Truth, which world premiered at the Toronto Film Fest, is released this month by the estimable Sony Pictures Classics.
The movie is based on Mary Mapes’ memoir Truth and Duty: The Press, the President, and the Privilege of Power, published in 2005 by St. Martin’s Press.
The tale is set about a decade ago. On the morning of September 9, 2004, veteran CBS News producer Mary Mapes (Cate Blanchett) believed she had every reason to feel proud of a broadcast journalism job well done.
By the end of the day, Mapes, CBS News, and the venerable CBS News anchor Dan Rather (Robert Redford) would be under harsh scrutiny.

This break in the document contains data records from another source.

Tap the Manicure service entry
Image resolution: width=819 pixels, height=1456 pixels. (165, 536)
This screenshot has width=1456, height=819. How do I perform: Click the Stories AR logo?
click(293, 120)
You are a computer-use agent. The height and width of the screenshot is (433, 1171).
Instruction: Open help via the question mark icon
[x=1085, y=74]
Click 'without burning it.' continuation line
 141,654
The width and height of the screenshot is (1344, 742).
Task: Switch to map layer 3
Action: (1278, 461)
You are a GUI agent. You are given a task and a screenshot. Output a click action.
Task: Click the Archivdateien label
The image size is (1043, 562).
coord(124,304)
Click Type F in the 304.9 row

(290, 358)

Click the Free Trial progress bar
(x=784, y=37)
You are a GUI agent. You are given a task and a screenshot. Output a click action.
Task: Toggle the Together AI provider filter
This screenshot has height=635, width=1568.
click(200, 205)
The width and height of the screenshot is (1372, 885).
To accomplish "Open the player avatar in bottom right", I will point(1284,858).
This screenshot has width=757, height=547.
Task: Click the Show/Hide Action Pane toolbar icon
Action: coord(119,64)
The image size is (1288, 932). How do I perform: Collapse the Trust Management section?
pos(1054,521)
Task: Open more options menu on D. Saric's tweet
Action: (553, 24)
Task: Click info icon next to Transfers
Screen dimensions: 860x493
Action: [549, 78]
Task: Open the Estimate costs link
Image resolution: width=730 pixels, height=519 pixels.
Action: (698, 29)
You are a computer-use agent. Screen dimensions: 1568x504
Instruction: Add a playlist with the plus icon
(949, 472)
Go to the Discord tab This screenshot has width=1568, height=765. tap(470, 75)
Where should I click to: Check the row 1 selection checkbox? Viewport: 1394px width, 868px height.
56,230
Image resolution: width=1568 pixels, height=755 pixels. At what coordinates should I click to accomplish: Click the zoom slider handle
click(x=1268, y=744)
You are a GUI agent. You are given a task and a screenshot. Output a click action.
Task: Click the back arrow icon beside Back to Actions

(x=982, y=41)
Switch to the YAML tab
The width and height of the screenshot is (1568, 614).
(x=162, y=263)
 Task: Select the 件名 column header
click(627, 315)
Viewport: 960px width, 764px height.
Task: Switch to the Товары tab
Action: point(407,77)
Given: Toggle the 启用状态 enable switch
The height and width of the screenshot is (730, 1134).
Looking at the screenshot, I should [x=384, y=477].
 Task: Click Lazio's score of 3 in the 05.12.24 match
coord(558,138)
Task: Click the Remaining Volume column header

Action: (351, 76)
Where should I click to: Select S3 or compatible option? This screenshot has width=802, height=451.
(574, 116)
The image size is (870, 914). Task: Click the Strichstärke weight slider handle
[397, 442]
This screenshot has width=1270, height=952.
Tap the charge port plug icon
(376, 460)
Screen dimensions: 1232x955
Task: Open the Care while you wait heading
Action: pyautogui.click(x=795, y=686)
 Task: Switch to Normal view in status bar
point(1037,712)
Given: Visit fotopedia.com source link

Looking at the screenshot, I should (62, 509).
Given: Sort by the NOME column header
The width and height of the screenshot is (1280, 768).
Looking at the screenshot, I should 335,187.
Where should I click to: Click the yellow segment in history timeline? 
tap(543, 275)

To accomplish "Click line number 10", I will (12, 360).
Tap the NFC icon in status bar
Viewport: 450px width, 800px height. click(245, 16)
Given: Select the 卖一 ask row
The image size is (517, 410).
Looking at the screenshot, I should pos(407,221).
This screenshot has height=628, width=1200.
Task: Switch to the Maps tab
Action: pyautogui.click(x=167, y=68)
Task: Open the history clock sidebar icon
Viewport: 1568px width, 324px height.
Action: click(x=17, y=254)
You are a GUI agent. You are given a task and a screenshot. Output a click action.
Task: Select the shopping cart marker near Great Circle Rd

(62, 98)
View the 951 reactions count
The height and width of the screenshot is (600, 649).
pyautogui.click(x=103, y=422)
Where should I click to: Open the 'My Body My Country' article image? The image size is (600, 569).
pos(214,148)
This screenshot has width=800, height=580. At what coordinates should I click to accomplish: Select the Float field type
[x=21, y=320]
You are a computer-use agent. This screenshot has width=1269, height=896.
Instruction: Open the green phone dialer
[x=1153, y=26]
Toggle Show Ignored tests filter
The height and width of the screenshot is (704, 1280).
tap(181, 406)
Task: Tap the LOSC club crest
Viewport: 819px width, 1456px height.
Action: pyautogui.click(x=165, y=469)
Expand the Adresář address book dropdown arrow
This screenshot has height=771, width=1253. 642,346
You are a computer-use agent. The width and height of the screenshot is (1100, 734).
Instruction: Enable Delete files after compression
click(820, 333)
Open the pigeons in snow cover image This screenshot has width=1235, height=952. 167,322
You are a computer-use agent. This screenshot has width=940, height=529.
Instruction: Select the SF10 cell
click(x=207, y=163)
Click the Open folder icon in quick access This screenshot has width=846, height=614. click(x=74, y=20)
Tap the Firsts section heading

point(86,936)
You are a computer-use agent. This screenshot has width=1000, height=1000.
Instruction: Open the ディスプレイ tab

The evening before, 60 Minutes II had aired an investigative report, produced by Mapes and reported on-air by Rather, that purported to reveal new evidence proving that President George W. Bush had possibly shirked his duty during his service as a Texas Air National Guard pilot from 1968 to 1974.
The piece asserted that George W. Bush had not only exploited family connections and political privilege to avoid the Vietnam War by joining the Texas Air National Guard, but he had failed for many months to fulfill his most basic Guard obligation—showing up on base.
Mapes and her team of researchers had scrambled under a tight deadline to pull together both on-air eyewitness testimony and newly-disclosed documents to make their case, and they felt confident that their story was solid. In the lead-up to the 2004 Bush v. Kerry presidential election, the “Bush-Guard” story could have had profound ramifications.
But within days after the story broke, George W. Bush’s military service record was no longer the focus of media and public scrutiny. Instead, it was 60 Minutes, Mapes, and Rather who were under question: the documents supporting their investigation were denounced as forgeries, and the 60 Minutes staff was accused of shoddy journalism or, perhaps worse, accused of being duped. Eventually, Mapes would lose her job and reputation. Dan Rather would step down prematurely as CBS News anchor.
The movie raises some interesting questions that are still relevant today:
How did attention end up focused on the journalists who questioned the official version of the story?
How did the minutiae of document typefaces, line breaks, and superscripts become seemingly more important to the national discourse than the question of whether the President had failed to fulfill his military obligations?
Have journalistic integrity and independence been fundamentally altered in today’s newsrooms and boardrooms?